Page text>
Start of Block
1
FLOW CYTOMETRY –
o Flow cytometry is a standard laser-based technology that is used in the detection and
measurement of physical and chemical characteristics of cells or particles in a
heterogeneous fluid mixture.
o It involves suspending a sample of cells in a fluid and injecting it into an instrument
called a flow cytometer.
o The cells are then passed one at a time through a laser beam, and the machine
measures how the light scatters and how any fluorescent dyes on the cells emit light.
o This provides information about the size, shape, and internal complexity of the cells, as
well as the presence of specific markers.
Fig : Flow Cytometer Instrument
Figure: A representation of hydrodynamic focusing in the flow cell
R. MAJHI, Lect. In Botany, L.N College, Jharsuguda
, 2
Flow Cytometry Principle –
o The basic principle of flow cytometry is based on light scattering and fluorescence.
End of Block
Data section>
Start of Block
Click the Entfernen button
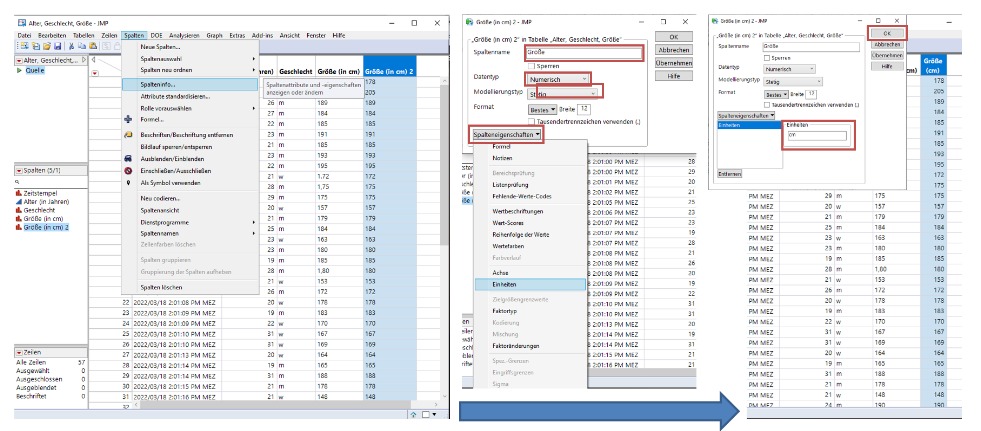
End of Block
The problem> Write the next part of the flow cytometry notes, picking up right after the sentence on light scattering and fluorescence.

Response to the exercise>
o A sample of cells, which may be stained with fluorescent dyes, is suspended in a fluid
and passed through the flow cytometer in a single-file stream. This stream passes
through one or more laser beams. As each cell intercepts the laser, it scatters the light in
two main ways:
o Forward Scatter (FSC): Light scattered in the forward direction. This measurement is
generally proportional to the size of the cell.
o Side Scatter (SSC): Light scattered at a 90-degree angle. This measurement provides
information about the internal complexity, granularity, and nuclear structure of the cell.
o If the cells have been stained with fluorescent dyes, the laser excites these
fluorochromes, causing them to emit light at different wavelengths.
o Detectors collect both the scattered and fluorescent light, and this information is
converted into a digital signal for analysis.
Instrumentation/Parts of Flow Cytometry -
A flow cytometer is made up of three main systems: fluidics, optics system, and electronics
system.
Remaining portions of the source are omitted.